When it was returned to the hospital, it weighed 3lb 1oz, a gain of about 6ozs. Now why? The cops were the first to ask. The doctors said, a miracle. An act of God, said another. Well we all know that God helps them that helps themselves. What had this forlorn, half-crazy girl done to nurture this miracle? All she would say was that she'd hailed a cab at the hospital and shocked and had had a row with the cab driver because she took her skirt off to wrap around the baby and somehow got downtown to her seedy room.
But it came out what the detectives had seen in that tiny, steaming room were three paperback books, The American Woman's Cookbook, a Bible, the New Modern Home Physician, a little folding carriage with an electric blanket, a small electric grill, a row of baby formulas and 12 bottles with those sterilised nipples that pop up without touching, a pan of water, sterilising tweezers, baby powder, cotton wool, baby oil and the essential feeding weapon for a child that size, an eye dropper.
They brought the girl into court about a month or so later and two or three very reliable psychiatrists looked her over and all agreed she was quite mad, a certifiable psychotic. And since psychotics are beyond the intelligent handling of life, not to say a threat to you and me, they put her away.
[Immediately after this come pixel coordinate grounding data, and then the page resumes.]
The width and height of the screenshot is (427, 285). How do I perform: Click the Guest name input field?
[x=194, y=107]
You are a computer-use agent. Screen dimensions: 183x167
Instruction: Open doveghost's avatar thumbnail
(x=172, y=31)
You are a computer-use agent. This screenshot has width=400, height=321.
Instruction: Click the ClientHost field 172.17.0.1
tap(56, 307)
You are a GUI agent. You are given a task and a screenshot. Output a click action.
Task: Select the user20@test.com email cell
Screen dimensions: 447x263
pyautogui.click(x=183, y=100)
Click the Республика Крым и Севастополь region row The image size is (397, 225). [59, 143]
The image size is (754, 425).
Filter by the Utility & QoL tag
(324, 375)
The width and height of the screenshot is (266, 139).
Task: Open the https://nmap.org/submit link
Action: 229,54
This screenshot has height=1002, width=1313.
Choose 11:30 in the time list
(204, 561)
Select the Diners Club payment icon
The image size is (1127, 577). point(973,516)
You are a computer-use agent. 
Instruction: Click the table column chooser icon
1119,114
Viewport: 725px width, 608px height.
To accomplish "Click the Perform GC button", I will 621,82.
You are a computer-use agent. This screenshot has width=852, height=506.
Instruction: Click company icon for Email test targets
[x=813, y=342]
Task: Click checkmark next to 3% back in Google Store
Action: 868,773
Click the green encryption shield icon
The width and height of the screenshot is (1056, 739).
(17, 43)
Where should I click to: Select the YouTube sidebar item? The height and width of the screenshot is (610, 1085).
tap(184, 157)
The baby is, at this writing, a year old and very fit and laughing its head off.
THIS TRANSCRIPT WAS TYPED FROM A RECORDING OF THE ORIGINAL BBC BROADCAST (© BBC) AND NOT COPIED FROM AN ORIGINAL SCRIPT. BECAUSE OF THE RISK OF MISHEARING, THE BBC CANNOT VOUCH FOR ITS COMPLETE ACCURACY.
Letter from America audio recordings of broadcasts ©BBC. Letter from America scripts © Cooke Americas, RLLP. All rights reserved.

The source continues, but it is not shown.